How Children’s Ministers Can Help Children of Divorce at Christmas Time
Recognizing the plight of children of divorce at Christmas time can help children in divorced families stay connected to the church and attentive to the birth of Christ during the holidays.
Christmas Through the Eyes of the Child of Divorce
While most people get excited about the holidays, children from divorced homes often go into a depression, get very anxious or simply disconnect when preparing for all of the events associated with Christmas. Sometimes, this is related to the uncertainty surrounding which home they will be in when celebrating various events. Other times, it might be because they really want to be with both parents during the holidays but know that that is not possible. This leads to a feeling of being overwhelmed. Or they may fantasize about their parents getting back together. When that doesn’t happen, they can become angry or sad. Many children of divorce simply feel lost during the holidays so they disconnect.
With all the rushing around at the holidays for parties, church, concerts, plays, shopping and more, single parents still have to work. They still have to parent alone, and stress abounds. Children may feel the stress of the Christmas celebration times two – two homes and two parents. You might say they experience double whammies of both stress and holiday celebrating.

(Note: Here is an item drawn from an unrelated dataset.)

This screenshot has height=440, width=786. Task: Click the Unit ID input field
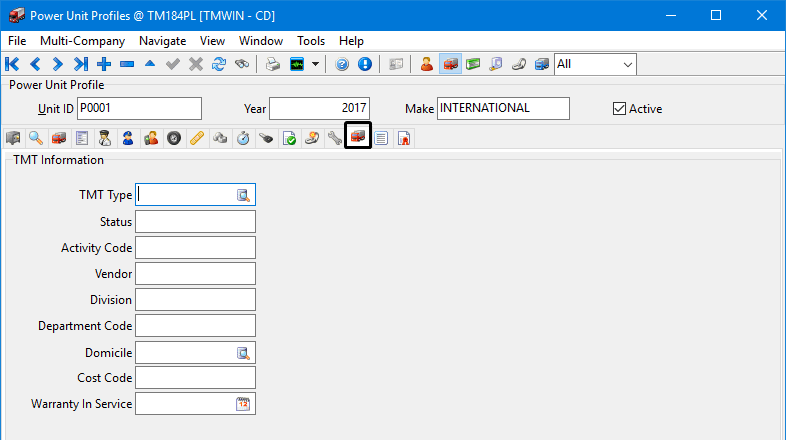[139, 108]
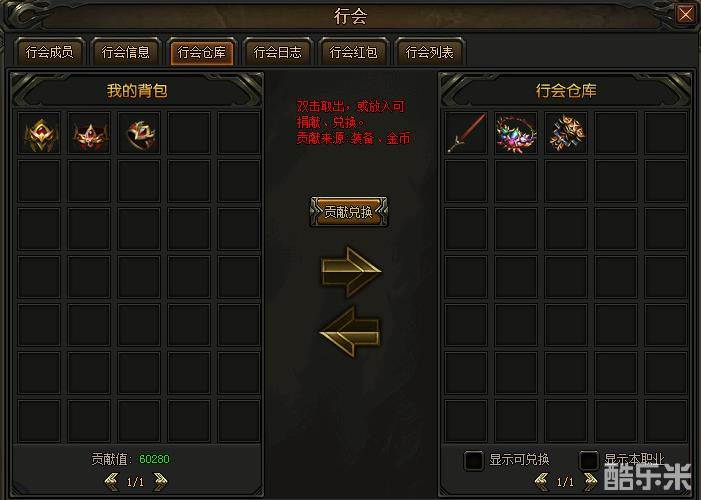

Children may remember the Christmas from the year before and agonize wondering if they will experience another Christmas day like last year. Last year, the children started Christmas at mom’s parents’ house. Everyone was celebrating, and all the little cousins were there. Just about the time the children got involved in the games, somebody interrupted, packed them up and led them out for the journey to the other parent’s home. The children then had to enter another scene: a scene already taking place. At the other parent’s home all the little cousins were already playing games, so the children had to navigate into the already formed structure.
The difference between children of divorce and children in two-parent homes is that the child of divorce so often has no one to help them navigate into the new atmosphere. While children from two parent homes may travel to various relative’s homes, they do so as a family, and the parents go with the children and help them enter the next environment.
With the child of divorce, in a few short minutes, they have to say goodbye to one parent and that home while saying hello to the other parent and entering a second home. Gifts that were just opened must be left behind. The comfort and warmth of the day must be left behind and restructuring of different feelings must begin in the second home.
For some children of divorce just about the time they begin to get comfortable in the second home, dad might whisk the kids off to his girlfriend’s house or her parent’s home. Some children will be required to eat two, three and even four large meals on Christmas Day. It is not a fun day for many children of divorce.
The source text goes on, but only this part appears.